Now, sonotube might work for a bandpass sub; it should be easier to locate a port compared to a bass-reflex. This just might give the best thump per pound, if you're pragmatic and tune it for where the kick drum is rather than trying for deep bass.
 
Could you "bring a wall" with you - have some large flat surfaces to erect a "corner" around a ported cab/sonosub to create some boundary loading?

What jbell means is that the wall you would have to bring would need to be very long and very tall, or it becomes smaller than the bass waves and will not reinforce them.

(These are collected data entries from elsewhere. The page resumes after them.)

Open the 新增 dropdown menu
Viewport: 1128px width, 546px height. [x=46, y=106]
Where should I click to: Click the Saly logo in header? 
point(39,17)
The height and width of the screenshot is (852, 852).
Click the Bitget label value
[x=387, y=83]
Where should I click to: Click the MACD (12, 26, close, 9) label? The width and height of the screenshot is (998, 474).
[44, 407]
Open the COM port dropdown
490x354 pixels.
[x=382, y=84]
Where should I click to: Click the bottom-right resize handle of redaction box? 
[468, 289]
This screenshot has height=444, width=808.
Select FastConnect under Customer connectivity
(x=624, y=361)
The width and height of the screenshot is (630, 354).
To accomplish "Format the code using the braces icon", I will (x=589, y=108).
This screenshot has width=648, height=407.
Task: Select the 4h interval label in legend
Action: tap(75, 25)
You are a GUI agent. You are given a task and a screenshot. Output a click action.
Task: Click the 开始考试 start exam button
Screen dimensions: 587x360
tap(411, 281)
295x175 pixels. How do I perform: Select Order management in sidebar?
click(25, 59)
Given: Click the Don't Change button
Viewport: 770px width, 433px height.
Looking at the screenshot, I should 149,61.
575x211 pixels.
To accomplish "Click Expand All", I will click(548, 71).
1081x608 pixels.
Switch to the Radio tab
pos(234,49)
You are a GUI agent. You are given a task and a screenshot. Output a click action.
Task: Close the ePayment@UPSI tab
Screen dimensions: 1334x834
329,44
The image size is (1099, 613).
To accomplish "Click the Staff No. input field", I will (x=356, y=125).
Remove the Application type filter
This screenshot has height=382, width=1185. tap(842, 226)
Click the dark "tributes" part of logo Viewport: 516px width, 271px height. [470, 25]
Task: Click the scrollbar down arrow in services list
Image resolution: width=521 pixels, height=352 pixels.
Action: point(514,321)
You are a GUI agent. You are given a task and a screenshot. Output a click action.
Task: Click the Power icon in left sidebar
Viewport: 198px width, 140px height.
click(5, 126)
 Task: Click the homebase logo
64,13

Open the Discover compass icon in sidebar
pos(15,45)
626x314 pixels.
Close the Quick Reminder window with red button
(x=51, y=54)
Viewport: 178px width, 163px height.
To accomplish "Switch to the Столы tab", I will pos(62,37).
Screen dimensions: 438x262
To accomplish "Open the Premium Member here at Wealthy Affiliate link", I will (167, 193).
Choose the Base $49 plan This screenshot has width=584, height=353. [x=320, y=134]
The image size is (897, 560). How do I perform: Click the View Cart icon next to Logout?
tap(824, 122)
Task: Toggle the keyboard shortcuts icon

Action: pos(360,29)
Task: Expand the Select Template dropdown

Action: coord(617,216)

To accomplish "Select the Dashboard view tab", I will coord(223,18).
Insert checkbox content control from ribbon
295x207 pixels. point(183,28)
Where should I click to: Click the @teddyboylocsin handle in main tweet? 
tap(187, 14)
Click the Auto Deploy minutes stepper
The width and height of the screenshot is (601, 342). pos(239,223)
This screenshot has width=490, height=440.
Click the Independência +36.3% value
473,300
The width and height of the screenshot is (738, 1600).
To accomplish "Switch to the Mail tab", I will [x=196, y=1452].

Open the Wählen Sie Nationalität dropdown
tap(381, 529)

On the other hand, multiple cabinets will load each other kinda like a wall. That's one reason concert arrays have multiple cabinets.

Look at http://www.billfitzmaurice.com
he wrote some articles for Speaker Builder or maybe it was Audio Xpress (audioXpress - Home) by then. He was designing compact high output folded horns for PA use with quite good results.

In theory, home and PA should be similar, except PA doesn't need to go below 40 as mentioned. But somehow they are different. One big factor is PA will often overload more than home, so usually you want more rugged drivers.

Another difference is that for PA, you don't want drivers in a common cabinet. Otherwise if one blows out, it can unload the other and blow it out as well. The drivers should be in separate cabinets or separate sub-enclosures within the main cabinet.

Similar to both, if you do a ported design, you must be sure the port is huge. Otherwise the airflow will just choke off and you'll lose sound pressure. Interestingly, research at JBL indicated that flaring the ports only helps sound pressure at more moderate SPL levels. At high SPL, the port air just jets in and out due to high speed.